Rationale: Recent reports have demonstrated that signals from vascular
endothelial cells are necessary for
organogenesis that may precede
vasculogenesis. However, the origin of these neovascular cells in regenerating tissue has not been clarified. Objective: Here we tested the hypothesis that adult
neural stem cells (NSCs) can differentiate into vascular lineage, as well as
neural lineage, in the process of collaborative
organogenesis. Methods and Results: NSCs, clonally isolated from
mouse brain, were shown to develop
endothelial and
smooth muscle phenotypes in vitro.

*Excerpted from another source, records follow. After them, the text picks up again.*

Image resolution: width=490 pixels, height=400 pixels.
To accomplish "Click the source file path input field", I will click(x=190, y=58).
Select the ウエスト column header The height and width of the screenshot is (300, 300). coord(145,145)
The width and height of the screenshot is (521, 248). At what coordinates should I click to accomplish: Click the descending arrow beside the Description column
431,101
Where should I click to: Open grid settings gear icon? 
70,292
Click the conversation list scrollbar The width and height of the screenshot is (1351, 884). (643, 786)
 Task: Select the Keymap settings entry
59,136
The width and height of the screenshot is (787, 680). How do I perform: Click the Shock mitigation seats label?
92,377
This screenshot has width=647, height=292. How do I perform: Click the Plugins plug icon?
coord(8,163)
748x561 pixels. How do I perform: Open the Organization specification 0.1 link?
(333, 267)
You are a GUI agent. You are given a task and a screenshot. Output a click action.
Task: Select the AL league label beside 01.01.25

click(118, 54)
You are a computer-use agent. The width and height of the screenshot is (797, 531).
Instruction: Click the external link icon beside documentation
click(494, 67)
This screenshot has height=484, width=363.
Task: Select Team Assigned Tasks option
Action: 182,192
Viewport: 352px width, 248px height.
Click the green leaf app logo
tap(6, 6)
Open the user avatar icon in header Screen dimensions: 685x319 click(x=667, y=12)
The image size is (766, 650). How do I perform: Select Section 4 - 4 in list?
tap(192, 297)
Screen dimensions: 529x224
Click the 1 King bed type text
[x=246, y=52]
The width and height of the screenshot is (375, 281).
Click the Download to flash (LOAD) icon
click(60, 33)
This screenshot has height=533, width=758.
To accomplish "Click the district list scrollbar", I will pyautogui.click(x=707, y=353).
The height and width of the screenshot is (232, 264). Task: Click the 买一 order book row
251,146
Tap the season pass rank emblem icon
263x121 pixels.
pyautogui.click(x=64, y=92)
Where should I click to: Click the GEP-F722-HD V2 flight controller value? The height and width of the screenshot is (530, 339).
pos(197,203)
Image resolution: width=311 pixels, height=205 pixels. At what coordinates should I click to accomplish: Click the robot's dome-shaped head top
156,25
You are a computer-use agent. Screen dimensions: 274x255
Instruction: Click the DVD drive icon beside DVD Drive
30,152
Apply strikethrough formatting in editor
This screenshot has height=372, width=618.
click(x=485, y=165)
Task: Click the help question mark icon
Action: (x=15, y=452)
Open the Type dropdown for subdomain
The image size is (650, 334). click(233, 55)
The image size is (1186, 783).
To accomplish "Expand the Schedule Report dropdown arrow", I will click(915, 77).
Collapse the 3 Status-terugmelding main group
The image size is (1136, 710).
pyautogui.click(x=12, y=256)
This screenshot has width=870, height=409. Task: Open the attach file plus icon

To elucidate whether NSCs can simultaneously differentiate into vascular and
neural cells in vivo,
genetically labeled NSCs were administered to
mice with unilateral
sciatic nerve crush
injury or operatively induced
brain and
myocardial ischemia. Two weeks later,
necropsy examination disclosed recruitment of the labeled NSCs to sites of
injury differentiating into
vascular cells (
endothelial cells and
vascular smooth muscle cells) and
Schwann cells in regenerating
nerve. Similarly, NSC-derived
vascular cells/
astrocytes and
endothelial cells were identified in
ischemic brain tissue and
capillaries in
myocardium 2 weeks following transplantation, respectively. Conclusions: These findings, concurrent
vasculogenesis and
neurogenesis from a common
stem cell, suggest that certain
somatic stem cells are capable of differentiating into not only
somatic cells of identity but also into
vascular cells for tissue regeneration.